For many users word count is more of an afterthought. We take five or ten minutes a week to write our point task and confirm that our writing is far enough over the 200 word threshold that we’re guaranteed to get our TPE. But for a few of us, we like to live on the edge a bit more. You may have seen this or similar messages in graded point tasks before:

Let me start with this: Shooting for 200 even is always dicey. I check my PTs with the word counter built into the site, so if you want to be sure of your count, use that.


I was looking through some media posts the other day and stumbled upon this post:
The Philadelphia Liberty's Post Season History

This is a great article that I thought was very well put together! At the end of the article there is a word count included by the author, 1480 words. This is a pretty common occurrence for media authors as far as I have seen. For some reason, for this particular article I figured I’d look into whether or not that word count was consistent with what was added to the bank sheet when it was graded. As it turns out, it wasn’t. Listed in the bank payment sheet is a word count of 1489 words.

This difference piqued my curiosity. How big of a difference is what a user expects to be paid vs. what a user is actually paid? How does this equate to dollars that a user earns? How much of variance is there in payments?

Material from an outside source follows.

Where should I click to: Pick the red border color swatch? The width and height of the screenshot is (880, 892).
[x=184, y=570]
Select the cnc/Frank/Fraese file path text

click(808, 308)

Using the article above, I used a few different tools to see what this variance could look like:

Length given by user: 1480 words
Length given by Microsoft Word: 1480 words
Length given by “Check post length” in jcink ( copy/pasted from original article, we’ll get to this later): 1469 words
Length given by “Check post length” in jcink ( copy/pasted from wordcounter.net): 1473 words
Length listed in media log for payout (from wordcounter.net): 1489 words
Length given by Mac Pages app: 1503 words
Length given by Google Docs app: 1490 words

This post was paid at 1489 words, or $2,568,210 with a 1.5x media bonus of $1,284,105 for a total of $3,852,315

The lowest this article could have been paid according to my numbers above is $2,530,410 + $1,265,205 = $3,795,615
The most this article could have been paid according to my numbers above is $2,594,550 + $1,297,275 = $3,891,825
The variance for this post’s payout is $96,210

For this post in particular, the variance definitely isn’t a huge deal. The difference in payment equates to less than the payment of one tweet. I will also note that I don’t have Microsoft Word on my computer to validate any of these tests there, but I would encourage you to investigate these tests there if you are interested. But my real curiosity is where do these variances lie inside of the words? Below I’ll look at a few examples.

1. Philadelphia/Baltimore
Counts as one word in jcink
Counts as two words in Mac Pages
Counts as two words in Google Docs
Counts as two words in wordcounter.net

An interesting note on this format: If you add spaces between the words and the hyphen, this updates how jcink perceives the word. “Philadelphia / Baltimore” is considered to be three words to jcink, but it is still considered to be two words to Pages and Google Docs. There is one instance of an un-spaced forward slash used in the article.

2. Thirty-four
Counts as one word in jcink
Counts as two words in Mac Pages
Counts as one word in Google Docs
Counts as one word in wordcounter.net

There are 21 hyphenated words in this article, but there are a difference of 13 words between Mac pages and Google Docs. This means that there is something else that Pages is counting as one word, but Google Docs is counting as two…

3. 2018 – Season Three
Counts as four words in jcink
Counts as three words in Mac Pages
Counts as four words in Google Docs
Counts as three words in wordcounter.net

There are 9 instances of this in the article. 21 - 9 = 13, the difference we see between Pages and Docs.

4. An empty page
Counts as one word in jcink
Counts as zero words in Mac Pages
Counts as zero words in Google Docs
Counts as zero words in wordcounter.net

This one is pretty ridiculous, but if you consider how characters and text are interpreted by computers it makes slightly more sense. I won’t get too into it, but I would encourage you to read a little bit about Unicode, “an information technology standard for the consistent encoding, representation, and handling of text expressed in most of the world’s writing systems”. The gist of Unicode’s impact on what I’m looking into here is how computers store and interpret characters, and later how applications like jcink or google docs interpret those characters ( even the characters that are “empty”).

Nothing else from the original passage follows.